Cetacean Assessment & Ecology Program

Cook Inlet Beluga Calf Survey

beluga whales
Figure 3.  A digital still image of an adult (white), juvenile (light gray), and calf (dark gray) taken during an aerial survey of belugas in Cook Inlet.  Photo by Christy Sims.

NMFS has been conducting annual aerial surveys to study the abundance and distribution of beluga whales in Cook Inlet, Alaska, each June or July since 1993. Late spring is an ideal time for conducting aerial surveys because of the relatively calm weather and long daylight hours. However, because belugas are known to calve between March and September (peaking in June and July), the annual abundance surveys may not accurately account for all calves of the year. Therefore, in order to examine the reproductive capacity and overall health of the stock, scientists from NMML and the NMFS Alaska Regional Office surveyed Cook Inlet 11-12 August 2005 with the intent to document the ratio of new calves (very small and dark, almost black) to yearlings (small and a dark gray) and adults (white) (Fig. 3). By conducting a survey in August in addition to the annual June survey, we assume that the data represent a period when most calves were born but before significant calf mortality has taken place.

Survey procedures used in August were similar to methods used in the annual abundance surveys. Approximately 10 hours were flown in a twin-engine, high-wing aircraft at an altitude of 244 m along tracklines 1.4 km offshore. Observers searched for whales on either side of the aircraft; however, unlike the annual abundance surveys, there was no attempt to conduct independent searches, and effort was focused solely on coastal areas where belugas were known to frequent.

— Work to be completed —
Continue the Cook Inlet beluga calf survey text from where it stops.

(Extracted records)
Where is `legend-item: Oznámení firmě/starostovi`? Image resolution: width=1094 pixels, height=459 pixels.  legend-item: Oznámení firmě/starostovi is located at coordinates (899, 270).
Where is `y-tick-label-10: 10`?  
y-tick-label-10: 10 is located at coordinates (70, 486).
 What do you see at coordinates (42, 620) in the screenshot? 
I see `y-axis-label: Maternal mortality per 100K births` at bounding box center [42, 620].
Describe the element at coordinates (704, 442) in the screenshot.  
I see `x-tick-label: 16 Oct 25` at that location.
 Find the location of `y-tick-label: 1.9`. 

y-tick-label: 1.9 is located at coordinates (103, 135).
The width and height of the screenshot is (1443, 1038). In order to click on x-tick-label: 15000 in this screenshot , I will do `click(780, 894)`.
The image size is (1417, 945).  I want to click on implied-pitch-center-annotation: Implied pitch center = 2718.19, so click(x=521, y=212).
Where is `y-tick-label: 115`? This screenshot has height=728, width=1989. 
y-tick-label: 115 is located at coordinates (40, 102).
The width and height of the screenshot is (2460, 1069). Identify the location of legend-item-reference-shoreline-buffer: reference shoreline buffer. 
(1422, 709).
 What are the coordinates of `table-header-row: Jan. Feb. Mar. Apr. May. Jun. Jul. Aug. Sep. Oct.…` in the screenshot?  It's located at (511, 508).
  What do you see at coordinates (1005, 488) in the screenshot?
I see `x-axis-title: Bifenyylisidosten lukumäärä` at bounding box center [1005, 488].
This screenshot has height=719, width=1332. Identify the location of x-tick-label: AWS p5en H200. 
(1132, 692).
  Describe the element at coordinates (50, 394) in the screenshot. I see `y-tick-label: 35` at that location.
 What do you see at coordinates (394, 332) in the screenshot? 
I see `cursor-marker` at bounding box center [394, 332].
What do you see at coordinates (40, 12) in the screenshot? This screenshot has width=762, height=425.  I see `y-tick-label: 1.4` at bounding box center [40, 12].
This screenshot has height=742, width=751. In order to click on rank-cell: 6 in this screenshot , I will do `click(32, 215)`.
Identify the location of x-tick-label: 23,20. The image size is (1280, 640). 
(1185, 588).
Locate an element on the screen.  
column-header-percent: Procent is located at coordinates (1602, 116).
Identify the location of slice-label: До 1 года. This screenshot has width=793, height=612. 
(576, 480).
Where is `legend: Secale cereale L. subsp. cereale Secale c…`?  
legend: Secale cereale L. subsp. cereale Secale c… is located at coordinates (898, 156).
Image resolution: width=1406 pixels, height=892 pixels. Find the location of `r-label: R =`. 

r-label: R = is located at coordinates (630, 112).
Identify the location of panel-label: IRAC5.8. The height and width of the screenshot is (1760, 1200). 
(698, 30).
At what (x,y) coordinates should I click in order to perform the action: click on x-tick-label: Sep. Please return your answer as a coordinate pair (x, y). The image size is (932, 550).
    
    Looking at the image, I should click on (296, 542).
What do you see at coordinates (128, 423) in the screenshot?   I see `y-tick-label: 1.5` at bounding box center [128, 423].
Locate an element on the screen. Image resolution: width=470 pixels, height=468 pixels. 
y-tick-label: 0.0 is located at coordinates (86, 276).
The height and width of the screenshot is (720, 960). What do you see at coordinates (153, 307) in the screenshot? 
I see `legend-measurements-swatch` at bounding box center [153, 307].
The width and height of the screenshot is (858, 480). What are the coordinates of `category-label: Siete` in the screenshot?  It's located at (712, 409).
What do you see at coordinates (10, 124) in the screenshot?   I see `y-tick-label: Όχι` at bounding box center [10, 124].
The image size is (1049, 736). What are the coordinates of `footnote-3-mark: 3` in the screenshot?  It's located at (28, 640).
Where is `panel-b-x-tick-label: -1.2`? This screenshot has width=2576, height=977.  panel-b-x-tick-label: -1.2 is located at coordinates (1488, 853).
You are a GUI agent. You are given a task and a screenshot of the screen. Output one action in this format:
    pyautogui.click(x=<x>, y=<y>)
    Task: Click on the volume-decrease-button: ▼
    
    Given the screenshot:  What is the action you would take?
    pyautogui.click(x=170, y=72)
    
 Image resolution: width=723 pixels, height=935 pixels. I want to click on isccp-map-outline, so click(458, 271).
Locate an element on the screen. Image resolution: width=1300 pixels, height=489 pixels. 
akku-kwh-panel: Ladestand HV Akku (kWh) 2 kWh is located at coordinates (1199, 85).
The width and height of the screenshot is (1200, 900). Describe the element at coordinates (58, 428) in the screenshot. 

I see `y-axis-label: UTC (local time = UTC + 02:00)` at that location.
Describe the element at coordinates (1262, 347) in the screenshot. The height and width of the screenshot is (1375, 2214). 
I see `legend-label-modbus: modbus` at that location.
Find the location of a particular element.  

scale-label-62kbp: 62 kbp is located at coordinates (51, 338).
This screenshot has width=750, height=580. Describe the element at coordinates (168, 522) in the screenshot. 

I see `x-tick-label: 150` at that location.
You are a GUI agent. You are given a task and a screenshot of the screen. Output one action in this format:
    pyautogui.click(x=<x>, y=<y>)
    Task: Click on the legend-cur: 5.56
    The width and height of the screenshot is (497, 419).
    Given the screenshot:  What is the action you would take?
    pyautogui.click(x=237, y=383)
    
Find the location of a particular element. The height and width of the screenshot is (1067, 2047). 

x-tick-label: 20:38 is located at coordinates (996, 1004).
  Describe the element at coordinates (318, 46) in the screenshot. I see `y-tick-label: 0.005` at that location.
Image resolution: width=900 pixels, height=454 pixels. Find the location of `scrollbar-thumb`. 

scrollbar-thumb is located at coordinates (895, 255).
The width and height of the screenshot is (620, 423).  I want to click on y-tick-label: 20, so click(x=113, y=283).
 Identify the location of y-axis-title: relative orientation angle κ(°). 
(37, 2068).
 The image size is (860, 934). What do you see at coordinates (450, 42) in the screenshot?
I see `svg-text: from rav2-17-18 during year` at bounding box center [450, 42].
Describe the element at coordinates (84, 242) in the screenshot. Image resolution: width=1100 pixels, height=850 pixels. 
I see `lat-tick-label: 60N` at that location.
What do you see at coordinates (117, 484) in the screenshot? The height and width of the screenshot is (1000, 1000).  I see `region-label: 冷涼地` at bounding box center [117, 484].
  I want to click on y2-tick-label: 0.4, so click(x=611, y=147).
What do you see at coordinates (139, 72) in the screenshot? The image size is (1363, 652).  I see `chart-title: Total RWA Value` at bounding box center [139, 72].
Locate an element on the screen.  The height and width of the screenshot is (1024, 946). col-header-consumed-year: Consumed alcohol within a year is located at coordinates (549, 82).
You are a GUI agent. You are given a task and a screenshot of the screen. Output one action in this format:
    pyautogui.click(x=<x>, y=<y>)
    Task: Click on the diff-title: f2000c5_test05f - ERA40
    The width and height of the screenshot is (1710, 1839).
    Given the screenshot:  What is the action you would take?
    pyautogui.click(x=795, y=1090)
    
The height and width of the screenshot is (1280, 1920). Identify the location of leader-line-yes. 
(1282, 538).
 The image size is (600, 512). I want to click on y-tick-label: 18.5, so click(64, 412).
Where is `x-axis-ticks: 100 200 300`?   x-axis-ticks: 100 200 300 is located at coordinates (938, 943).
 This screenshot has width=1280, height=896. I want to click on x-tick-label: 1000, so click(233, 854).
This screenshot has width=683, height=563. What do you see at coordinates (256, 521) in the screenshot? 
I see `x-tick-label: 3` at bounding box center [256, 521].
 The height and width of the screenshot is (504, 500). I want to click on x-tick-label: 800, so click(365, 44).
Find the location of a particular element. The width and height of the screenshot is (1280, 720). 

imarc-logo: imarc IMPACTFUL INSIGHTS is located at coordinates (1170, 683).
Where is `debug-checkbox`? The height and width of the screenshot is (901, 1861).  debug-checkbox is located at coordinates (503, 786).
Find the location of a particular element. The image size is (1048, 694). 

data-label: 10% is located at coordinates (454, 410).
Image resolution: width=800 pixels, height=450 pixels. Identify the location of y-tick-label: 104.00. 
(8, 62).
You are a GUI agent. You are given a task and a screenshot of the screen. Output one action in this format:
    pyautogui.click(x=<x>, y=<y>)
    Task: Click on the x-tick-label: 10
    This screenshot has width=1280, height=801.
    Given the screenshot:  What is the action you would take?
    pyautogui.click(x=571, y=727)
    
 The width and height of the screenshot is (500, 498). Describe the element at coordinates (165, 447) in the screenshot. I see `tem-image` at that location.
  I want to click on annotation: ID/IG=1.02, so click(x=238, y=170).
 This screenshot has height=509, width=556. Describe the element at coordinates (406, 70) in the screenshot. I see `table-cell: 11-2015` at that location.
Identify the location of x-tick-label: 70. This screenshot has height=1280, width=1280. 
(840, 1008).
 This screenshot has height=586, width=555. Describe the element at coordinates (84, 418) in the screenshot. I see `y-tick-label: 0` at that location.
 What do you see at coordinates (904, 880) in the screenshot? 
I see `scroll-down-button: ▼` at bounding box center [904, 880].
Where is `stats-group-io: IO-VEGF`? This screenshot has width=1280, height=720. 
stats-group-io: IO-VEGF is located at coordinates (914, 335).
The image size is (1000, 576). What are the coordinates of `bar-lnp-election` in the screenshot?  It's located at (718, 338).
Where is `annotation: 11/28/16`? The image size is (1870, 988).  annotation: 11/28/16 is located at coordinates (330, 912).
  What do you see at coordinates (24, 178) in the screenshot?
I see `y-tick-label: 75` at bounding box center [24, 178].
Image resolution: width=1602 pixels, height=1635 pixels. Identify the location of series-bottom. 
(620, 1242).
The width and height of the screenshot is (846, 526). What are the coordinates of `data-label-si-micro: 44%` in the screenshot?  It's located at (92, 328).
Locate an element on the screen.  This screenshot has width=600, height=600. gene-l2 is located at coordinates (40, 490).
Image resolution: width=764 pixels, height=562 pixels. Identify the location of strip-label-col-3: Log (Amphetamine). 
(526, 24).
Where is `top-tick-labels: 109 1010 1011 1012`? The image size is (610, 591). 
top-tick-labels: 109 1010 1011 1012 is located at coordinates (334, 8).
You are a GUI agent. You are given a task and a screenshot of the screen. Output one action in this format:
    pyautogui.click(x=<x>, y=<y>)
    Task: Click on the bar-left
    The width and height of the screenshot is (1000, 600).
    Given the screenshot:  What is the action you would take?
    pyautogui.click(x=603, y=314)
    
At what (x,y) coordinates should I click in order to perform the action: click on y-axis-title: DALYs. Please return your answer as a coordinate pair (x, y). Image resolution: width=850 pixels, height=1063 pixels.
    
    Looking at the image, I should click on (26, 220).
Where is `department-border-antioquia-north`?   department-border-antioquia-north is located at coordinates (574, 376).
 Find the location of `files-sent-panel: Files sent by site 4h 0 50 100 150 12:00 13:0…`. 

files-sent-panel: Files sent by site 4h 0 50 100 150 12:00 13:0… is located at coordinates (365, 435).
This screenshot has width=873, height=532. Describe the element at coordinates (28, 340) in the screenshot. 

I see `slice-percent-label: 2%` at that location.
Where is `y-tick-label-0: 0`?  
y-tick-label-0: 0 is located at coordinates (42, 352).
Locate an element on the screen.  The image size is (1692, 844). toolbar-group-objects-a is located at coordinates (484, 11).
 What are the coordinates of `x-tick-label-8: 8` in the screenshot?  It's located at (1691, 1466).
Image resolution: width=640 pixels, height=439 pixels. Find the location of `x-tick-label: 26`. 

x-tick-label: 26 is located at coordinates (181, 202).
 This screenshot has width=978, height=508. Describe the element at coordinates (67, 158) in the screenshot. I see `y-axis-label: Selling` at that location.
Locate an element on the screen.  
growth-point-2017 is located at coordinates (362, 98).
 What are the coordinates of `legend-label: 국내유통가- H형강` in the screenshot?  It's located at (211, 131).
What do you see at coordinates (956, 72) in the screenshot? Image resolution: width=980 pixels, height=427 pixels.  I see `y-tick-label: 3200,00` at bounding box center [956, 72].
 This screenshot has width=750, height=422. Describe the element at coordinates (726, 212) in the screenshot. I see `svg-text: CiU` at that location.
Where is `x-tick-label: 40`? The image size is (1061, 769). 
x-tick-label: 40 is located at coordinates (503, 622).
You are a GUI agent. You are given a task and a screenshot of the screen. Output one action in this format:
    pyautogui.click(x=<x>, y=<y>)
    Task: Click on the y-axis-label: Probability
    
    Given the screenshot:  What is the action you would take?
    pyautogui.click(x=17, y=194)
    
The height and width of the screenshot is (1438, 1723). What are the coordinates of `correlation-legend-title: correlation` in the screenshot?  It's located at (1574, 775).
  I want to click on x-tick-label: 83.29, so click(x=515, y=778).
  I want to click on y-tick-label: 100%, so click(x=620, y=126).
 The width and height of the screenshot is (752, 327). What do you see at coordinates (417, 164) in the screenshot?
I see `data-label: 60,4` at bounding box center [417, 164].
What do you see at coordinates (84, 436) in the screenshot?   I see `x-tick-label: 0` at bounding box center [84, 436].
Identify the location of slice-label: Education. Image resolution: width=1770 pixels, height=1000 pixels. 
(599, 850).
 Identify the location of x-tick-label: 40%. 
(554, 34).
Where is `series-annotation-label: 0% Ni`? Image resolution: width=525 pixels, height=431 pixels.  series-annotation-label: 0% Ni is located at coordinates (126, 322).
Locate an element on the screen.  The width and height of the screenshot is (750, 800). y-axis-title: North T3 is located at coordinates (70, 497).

— Answer to the problem —
After finding beluga groups, a series of aerial passes was made with observers counting surfacing whales while paired video and digital still cameras captured images for analyses. The digital video camera was used to document beluga groups and to allow precise documentation of whale counts as a function of viewing time recorded to 1/30 second. Counts from video will be used to determine abundance estimates with appropriate application of correction factors. A digital still camera was paired with the video camera to provide greater detail in detecting calves, which are darker than the adults and do not rise above the surface as much as white adults.

The sum of the aerial counts was 236 belugas for 11 August and 277 belugas for 12 August, numbers that represent a rough index of abundance uncorrected for missed whales. These counts were higher than uncorrected estimates from June during the past 7 years. Analysis of the video tapes and digital still images will determine whether or not the number of whales encountered in August was actually higher than in June, and the images will help establish the proportion of calves to juvenile and adult whales.